TASK INSTRUCTIONS = Please return every line below that contains the string "panel".

THE RECORDS =
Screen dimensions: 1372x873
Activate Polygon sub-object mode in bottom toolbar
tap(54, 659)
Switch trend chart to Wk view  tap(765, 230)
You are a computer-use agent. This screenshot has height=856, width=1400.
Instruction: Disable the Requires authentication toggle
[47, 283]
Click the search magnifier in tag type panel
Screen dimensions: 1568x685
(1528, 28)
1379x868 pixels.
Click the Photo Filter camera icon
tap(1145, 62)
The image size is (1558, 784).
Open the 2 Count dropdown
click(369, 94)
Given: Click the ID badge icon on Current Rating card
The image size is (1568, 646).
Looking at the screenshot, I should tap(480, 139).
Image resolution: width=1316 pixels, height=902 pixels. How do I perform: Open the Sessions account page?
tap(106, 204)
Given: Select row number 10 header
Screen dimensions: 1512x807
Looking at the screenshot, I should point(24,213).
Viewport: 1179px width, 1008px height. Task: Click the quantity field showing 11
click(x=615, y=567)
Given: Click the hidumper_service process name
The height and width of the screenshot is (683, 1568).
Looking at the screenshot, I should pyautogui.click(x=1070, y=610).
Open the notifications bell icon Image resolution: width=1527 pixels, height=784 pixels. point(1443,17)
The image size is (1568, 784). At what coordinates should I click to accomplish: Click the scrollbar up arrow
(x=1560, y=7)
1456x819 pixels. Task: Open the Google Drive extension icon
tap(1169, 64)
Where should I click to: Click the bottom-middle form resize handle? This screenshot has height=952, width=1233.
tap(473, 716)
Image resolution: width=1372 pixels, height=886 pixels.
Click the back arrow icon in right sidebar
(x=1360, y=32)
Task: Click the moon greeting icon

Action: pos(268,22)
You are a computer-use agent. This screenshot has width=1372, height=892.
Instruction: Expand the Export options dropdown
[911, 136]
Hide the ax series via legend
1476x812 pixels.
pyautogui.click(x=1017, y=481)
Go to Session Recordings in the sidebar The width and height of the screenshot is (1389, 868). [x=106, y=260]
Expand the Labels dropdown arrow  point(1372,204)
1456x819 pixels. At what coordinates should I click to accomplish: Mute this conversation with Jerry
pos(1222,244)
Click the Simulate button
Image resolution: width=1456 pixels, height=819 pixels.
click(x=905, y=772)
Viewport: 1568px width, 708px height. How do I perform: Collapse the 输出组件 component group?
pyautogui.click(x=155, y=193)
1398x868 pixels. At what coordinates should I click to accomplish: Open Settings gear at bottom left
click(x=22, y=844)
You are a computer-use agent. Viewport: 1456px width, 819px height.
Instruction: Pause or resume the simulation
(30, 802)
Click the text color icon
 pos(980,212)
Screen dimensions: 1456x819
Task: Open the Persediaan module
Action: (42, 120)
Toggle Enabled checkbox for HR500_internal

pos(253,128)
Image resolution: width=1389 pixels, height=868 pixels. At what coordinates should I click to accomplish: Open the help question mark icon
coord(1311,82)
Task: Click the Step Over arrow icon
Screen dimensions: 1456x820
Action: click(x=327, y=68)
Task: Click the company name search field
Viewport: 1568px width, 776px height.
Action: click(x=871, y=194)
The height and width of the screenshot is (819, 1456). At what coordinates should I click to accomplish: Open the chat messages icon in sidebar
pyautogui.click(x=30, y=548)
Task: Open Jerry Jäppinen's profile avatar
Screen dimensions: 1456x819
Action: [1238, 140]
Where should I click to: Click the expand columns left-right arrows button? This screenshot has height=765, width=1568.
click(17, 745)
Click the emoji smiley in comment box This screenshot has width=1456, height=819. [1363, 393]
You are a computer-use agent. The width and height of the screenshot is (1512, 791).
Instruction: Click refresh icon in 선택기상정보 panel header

COMPLETED EXERCISE =
Click the search magnifier in tag type panel
Instruction: Click refresh icon in 선택기상정보 panel header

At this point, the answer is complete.